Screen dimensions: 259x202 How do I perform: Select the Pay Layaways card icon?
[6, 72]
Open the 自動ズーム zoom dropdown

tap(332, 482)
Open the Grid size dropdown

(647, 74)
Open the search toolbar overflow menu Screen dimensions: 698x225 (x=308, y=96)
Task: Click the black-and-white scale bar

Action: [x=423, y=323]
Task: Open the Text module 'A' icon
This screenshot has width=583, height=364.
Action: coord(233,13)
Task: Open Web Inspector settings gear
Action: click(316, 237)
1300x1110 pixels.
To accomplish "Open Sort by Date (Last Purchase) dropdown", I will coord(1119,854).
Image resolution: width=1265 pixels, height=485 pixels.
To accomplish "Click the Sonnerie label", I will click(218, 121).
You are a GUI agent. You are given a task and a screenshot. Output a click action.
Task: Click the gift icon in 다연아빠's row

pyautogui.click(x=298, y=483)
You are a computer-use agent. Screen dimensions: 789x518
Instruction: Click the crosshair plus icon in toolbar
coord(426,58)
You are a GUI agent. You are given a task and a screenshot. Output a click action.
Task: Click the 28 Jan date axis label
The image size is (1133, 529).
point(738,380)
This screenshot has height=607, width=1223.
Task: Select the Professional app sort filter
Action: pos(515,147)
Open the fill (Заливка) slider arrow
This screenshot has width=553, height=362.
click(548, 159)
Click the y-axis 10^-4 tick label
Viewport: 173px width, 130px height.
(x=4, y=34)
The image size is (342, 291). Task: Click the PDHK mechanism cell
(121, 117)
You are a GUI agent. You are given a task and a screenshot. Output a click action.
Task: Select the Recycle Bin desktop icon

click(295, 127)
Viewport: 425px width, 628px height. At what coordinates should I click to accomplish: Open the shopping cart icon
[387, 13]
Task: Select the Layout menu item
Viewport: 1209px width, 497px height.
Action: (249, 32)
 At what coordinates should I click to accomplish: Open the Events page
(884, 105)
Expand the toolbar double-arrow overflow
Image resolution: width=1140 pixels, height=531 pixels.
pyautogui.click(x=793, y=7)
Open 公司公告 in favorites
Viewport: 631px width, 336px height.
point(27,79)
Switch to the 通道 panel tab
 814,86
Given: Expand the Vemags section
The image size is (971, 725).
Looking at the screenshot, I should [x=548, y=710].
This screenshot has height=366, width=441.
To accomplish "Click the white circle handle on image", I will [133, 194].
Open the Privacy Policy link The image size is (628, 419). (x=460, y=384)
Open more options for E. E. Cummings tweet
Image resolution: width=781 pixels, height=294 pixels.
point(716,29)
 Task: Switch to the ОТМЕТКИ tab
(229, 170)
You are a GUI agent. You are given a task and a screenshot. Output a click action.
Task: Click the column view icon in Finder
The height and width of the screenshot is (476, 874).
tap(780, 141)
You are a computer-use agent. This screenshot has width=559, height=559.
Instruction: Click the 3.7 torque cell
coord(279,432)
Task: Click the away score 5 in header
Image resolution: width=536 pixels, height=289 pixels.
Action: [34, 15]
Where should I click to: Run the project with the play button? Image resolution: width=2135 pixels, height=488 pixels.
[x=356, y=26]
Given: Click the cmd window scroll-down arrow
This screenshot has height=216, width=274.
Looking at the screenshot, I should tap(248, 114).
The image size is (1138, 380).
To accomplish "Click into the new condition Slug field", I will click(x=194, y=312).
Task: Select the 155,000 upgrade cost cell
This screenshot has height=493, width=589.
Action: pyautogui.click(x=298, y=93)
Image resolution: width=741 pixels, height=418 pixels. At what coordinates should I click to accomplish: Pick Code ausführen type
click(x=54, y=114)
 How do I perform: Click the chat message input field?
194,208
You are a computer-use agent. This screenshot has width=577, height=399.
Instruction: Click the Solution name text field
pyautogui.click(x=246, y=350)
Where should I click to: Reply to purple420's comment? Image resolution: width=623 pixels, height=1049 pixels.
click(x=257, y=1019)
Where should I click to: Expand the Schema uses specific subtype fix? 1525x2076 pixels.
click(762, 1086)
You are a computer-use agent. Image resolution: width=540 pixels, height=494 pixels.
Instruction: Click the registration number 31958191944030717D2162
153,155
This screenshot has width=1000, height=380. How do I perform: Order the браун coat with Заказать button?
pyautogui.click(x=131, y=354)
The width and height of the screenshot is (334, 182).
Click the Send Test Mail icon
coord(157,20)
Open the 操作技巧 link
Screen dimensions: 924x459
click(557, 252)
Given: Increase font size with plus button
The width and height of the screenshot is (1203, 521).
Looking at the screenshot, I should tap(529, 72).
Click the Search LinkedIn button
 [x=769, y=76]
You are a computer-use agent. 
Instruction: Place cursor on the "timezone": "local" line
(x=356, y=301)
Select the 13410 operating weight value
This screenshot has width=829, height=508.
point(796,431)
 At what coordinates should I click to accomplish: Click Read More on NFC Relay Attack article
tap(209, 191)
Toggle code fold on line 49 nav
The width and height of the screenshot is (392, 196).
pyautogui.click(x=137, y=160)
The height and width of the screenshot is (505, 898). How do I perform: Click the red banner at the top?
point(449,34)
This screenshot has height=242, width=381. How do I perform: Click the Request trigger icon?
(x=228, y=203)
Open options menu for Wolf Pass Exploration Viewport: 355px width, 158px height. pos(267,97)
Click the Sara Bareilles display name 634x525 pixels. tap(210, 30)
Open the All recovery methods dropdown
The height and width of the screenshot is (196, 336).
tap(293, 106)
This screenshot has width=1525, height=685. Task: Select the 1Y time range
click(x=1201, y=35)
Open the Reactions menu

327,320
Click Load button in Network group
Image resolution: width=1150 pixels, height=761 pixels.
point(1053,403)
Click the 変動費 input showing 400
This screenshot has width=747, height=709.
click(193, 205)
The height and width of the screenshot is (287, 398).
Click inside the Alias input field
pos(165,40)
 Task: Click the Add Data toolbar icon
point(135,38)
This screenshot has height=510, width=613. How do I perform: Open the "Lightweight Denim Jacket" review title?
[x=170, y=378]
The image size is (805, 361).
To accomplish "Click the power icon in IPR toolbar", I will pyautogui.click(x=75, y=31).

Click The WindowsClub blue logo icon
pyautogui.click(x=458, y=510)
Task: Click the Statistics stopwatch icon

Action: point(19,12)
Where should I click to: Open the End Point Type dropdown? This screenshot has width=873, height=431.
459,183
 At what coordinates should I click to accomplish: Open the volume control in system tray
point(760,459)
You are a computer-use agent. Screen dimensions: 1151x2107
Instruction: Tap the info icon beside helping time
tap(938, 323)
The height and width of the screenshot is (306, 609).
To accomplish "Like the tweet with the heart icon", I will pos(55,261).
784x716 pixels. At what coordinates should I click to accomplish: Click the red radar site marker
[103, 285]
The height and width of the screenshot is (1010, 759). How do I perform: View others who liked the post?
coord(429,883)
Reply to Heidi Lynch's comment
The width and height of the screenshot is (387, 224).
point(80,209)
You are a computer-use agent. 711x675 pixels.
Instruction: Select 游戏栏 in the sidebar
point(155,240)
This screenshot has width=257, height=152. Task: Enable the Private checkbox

__What you will do__:
Everything in the material above needs to be transcribed exactly.

__Problem solution__:
Screen dimensions: 259x202 How do I perform: Select the Pay Layaways card icon?
[6, 72]
Open the 自動ズーム zoom dropdown

tap(332, 482)
Open the Grid size dropdown

(647, 74)
Open the search toolbar overflow menu Screen dimensions: 698x225 (x=308, y=96)
Task: Click the black-and-white scale bar

Action: [x=423, y=323]
Task: Open the Text module 'A' icon
This screenshot has width=583, height=364.
Action: coord(233,13)
Task: Open Web Inspector settings gear
Action: click(316, 237)
1300x1110 pixels.
To accomplish "Open Sort by Date (Last Purchase) dropdown", I will coord(1119,854).
Image resolution: width=1265 pixels, height=485 pixels.
To accomplish "Click the Sonnerie label", I will click(218, 121).
You are a GUI agent. You are given a task and a screenshot. Output a click action.
Task: Click the gift icon in 다연아빠's row

pyautogui.click(x=298, y=483)
You are a computer-use agent. Screen dimensions: 789x518
Instruction: Click the crosshair plus icon in toolbar
coord(426,58)
You are a GUI agent. You are given a task and a screenshot. Output a click action.
Task: Click the 28 Jan date axis label
The image size is (1133, 529).
point(738,380)
This screenshot has height=607, width=1223.
Task: Select the Professional app sort filter
Action: pos(515,147)
Open the fill (Заливка) slider arrow
This screenshot has width=553, height=362.
click(548, 159)
Click the y-axis 10^-4 tick label
Viewport: 173px width, 130px height.
(x=4, y=34)
The image size is (342, 291). Task: Click the PDHK mechanism cell
(121, 117)
You are a GUI agent. You are given a task and a screenshot. Output a click action.
Task: Select the Recycle Bin desktop icon

click(295, 127)
Viewport: 425px width, 628px height. At what coordinates should I click to accomplish: Open the shopping cart icon
[387, 13]
Task: Select the Layout menu item
Viewport: 1209px width, 497px height.
Action: (249, 32)
 At what coordinates should I click to accomplish: Open the Events page
(884, 105)
Expand the toolbar double-arrow overflow
Image resolution: width=1140 pixels, height=531 pixels.
pyautogui.click(x=793, y=7)
Open 公司公告 in favorites
Viewport: 631px width, 336px height.
point(27,79)
Switch to the 通道 panel tab
 814,86
Given: Expand the Vemags section
The image size is (971, 725).
Looking at the screenshot, I should [x=548, y=710].
This screenshot has height=366, width=441.
To accomplish "Click the white circle handle on image", I will [133, 194].
Open the Privacy Policy link The image size is (628, 419). (x=460, y=384)
Open more options for E. E. Cummings tweet
Image resolution: width=781 pixels, height=294 pixels.
point(716,29)
 Task: Switch to the ОТМЕТКИ tab
(229, 170)
You are a GUI agent. You are given a task and a screenshot. Output a click action.
Task: Click the column view icon in Finder
The height and width of the screenshot is (476, 874).
tap(780, 141)
You are a computer-use agent. This screenshot has width=559, height=559.
Instruction: Click the 3.7 torque cell
coord(279,432)
Task: Click the away score 5 in header
Image resolution: width=536 pixels, height=289 pixels.
Action: [34, 15]
Where should I click to: Run the project with the play button? Image resolution: width=2135 pixels, height=488 pixels.
[x=356, y=26]
Given: Click the cmd window scroll-down arrow
This screenshot has height=216, width=274.
Looking at the screenshot, I should tap(248, 114).
The image size is (1138, 380).
To accomplish "Click into the new condition Slug field", I will click(x=194, y=312).
Task: Select the 155,000 upgrade cost cell
This screenshot has height=493, width=589.
Action: pyautogui.click(x=298, y=93)
Image resolution: width=741 pixels, height=418 pixels. At what coordinates should I click to accomplish: Pick Code ausführen type
click(x=54, y=114)
 How do I perform: Click the chat message input field?
194,208
You are a computer-use agent. This screenshot has width=577, height=399.
Instruction: Click the Solution name text field
pyautogui.click(x=246, y=350)
Where should I click to: Reply to purple420's comment? Image resolution: width=623 pixels, height=1049 pixels.
click(x=257, y=1019)
Where should I click to: Expand the Schema uses specific subtype fix? 1525x2076 pixels.
click(762, 1086)
You are a computer-use agent. Image resolution: width=540 pixels, height=494 pixels.
Instruction: Click the registration number 31958191944030717D2162
153,155
This screenshot has width=1000, height=380. How do I perform: Order the браун coat with Заказать button?
pyautogui.click(x=131, y=354)
The width and height of the screenshot is (334, 182).
Click the Send Test Mail icon
coord(157,20)
Open the 操作技巧 link
Screen dimensions: 924x459
click(557, 252)
Given: Increase font size with plus button
The width and height of the screenshot is (1203, 521).
Looking at the screenshot, I should tap(529, 72).
Click the Search LinkedIn button
 [x=769, y=76]
You are a computer-use agent. 
Instruction: Place cursor on the "timezone": "local" line
(x=356, y=301)
Select the 13410 operating weight value
This screenshot has width=829, height=508.
point(796,431)
 At what coordinates should I click to accomplish: Click Read More on NFC Relay Attack article
tap(209, 191)
Toggle code fold on line 49 nav
The width and height of the screenshot is (392, 196).
pyautogui.click(x=137, y=160)
The height and width of the screenshot is (505, 898). How do I perform: Click the red banner at the top?
point(449,34)
This screenshot has height=242, width=381. How do I perform: Click the Request trigger icon?
(x=228, y=203)
Open options menu for Wolf Pass Exploration Viewport: 355px width, 158px height. pos(267,97)
Click the Sara Bareilles display name 634x525 pixels. tap(210, 30)
Open the All recovery methods dropdown
The height and width of the screenshot is (196, 336).
tap(293, 106)
This screenshot has width=1525, height=685. Task: Select the 1Y time range
click(x=1201, y=35)
Open the Reactions menu

327,320
Click Load button in Network group
Image resolution: width=1150 pixels, height=761 pixels.
point(1053,403)
Click the 変動費 input showing 400
This screenshot has width=747, height=709.
click(193, 205)
The height and width of the screenshot is (287, 398).
Click inside the Alias input field
pos(165,40)
 Task: Click the Add Data toolbar icon
point(135,38)
This screenshot has height=510, width=613. How do I perform: Open the "Lightweight Denim Jacket" review title?
[x=170, y=378]
The image size is (805, 361).
To accomplish "Click the power icon in IPR toolbar", I will pyautogui.click(x=75, y=31).

Click The WindowsClub blue logo icon
pyautogui.click(x=458, y=510)
Task: Click the Statistics stopwatch icon

Action: point(19,12)
Where should I click to: Open the End Point Type dropdown? This screenshot has width=873, height=431.
459,183
 At what coordinates should I click to accomplish: Open the volume control in system tray
point(760,459)
You are a computer-use agent. Screen dimensions: 1151x2107
Instruction: Tap the info icon beside helping time
tap(938, 323)
The height and width of the screenshot is (306, 609).
To accomplish "Like the tweet with the heart icon", I will pos(55,261).
784x716 pixels. At what coordinates should I click to accomplish: Click the red radar site marker
[103, 285]
The height and width of the screenshot is (1010, 759). How do I perform: View others who liked the post?
coord(429,883)
Reply to Heidi Lynch's comment
The width and height of the screenshot is (387, 224).
point(80,209)
You are a computer-use agent. 711x675 pixels.
Instruction: Select 游戏栏 in the sidebar
point(155,240)
This screenshot has width=257, height=152. Task: Enable the Private checkbox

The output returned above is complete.